I have a U-SQL application that runs in the Azure Data Lake environment. It's supposed to process a file full of JSON data that looks like this, except for being a lot more than two rows in real life.
[
{"reports" : {"direction": "FWD", "drive": "STOPS", "frob_variable": 0}},
{"reports" : {"direction": "FWD", "drive": "CRANKS", "frob_variable": -3}}
]
In that Data Lake job, I have the following line:
@json =
EXTRACT direction string, drive string, frob_variable int FROM @"/input/file.json"

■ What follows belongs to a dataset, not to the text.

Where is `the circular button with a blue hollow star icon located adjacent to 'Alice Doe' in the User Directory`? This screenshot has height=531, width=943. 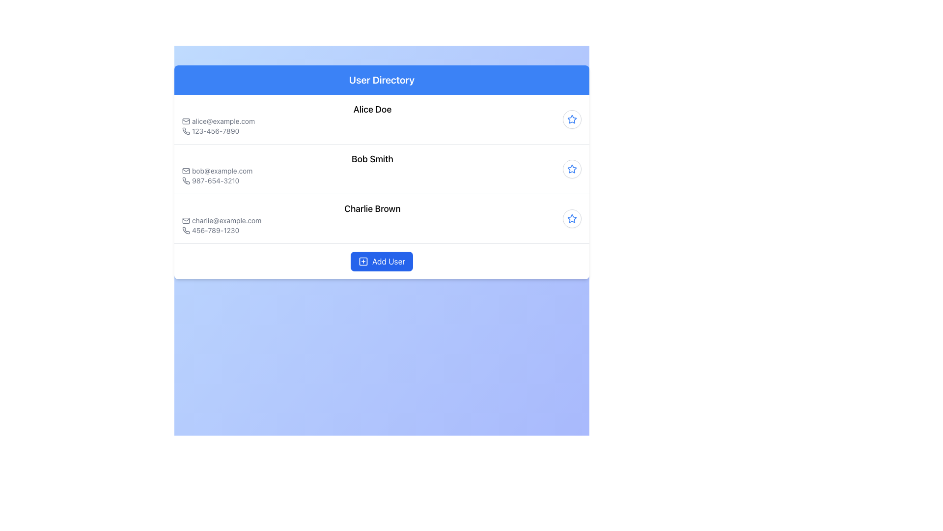 the circular button with a blue hollow star icon located adjacent to 'Alice Doe' in the User Directory is located at coordinates (572, 119).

USING new Microsoft.Analytics.Samples.Formats.Json.JsonExtractor("reports");
When I dump the contents of that @json
variable to a text file I get empty values: zero-length strings and zero-valued integers. I do get the correct number of output rows though, so it must be iterating over all my input.
A bit of poking around the source code to the JsonExtractor
shows me that my specified JsonPath value ("reports") seems to be returning the "reports" key with the embedded dict. If I try a JsonPath value of "reports.*" I do get the embedded values (e.g., { "FWD", "STOPS", 0 }
) but I really wanted the keys to go along with them so SELECT direction, drive, frob_variable
would return something useful.
Long story short, I'm looking for a way to pull the keys and values from that inner dict. Thus my desired output from the EXTRACT
would be a rowset whose columns are "direction", "drive", and "frob_variable" and whose values are as indicated in the source data. It seems like there should be a JsonPath solution or a simple workaround in U-SQL.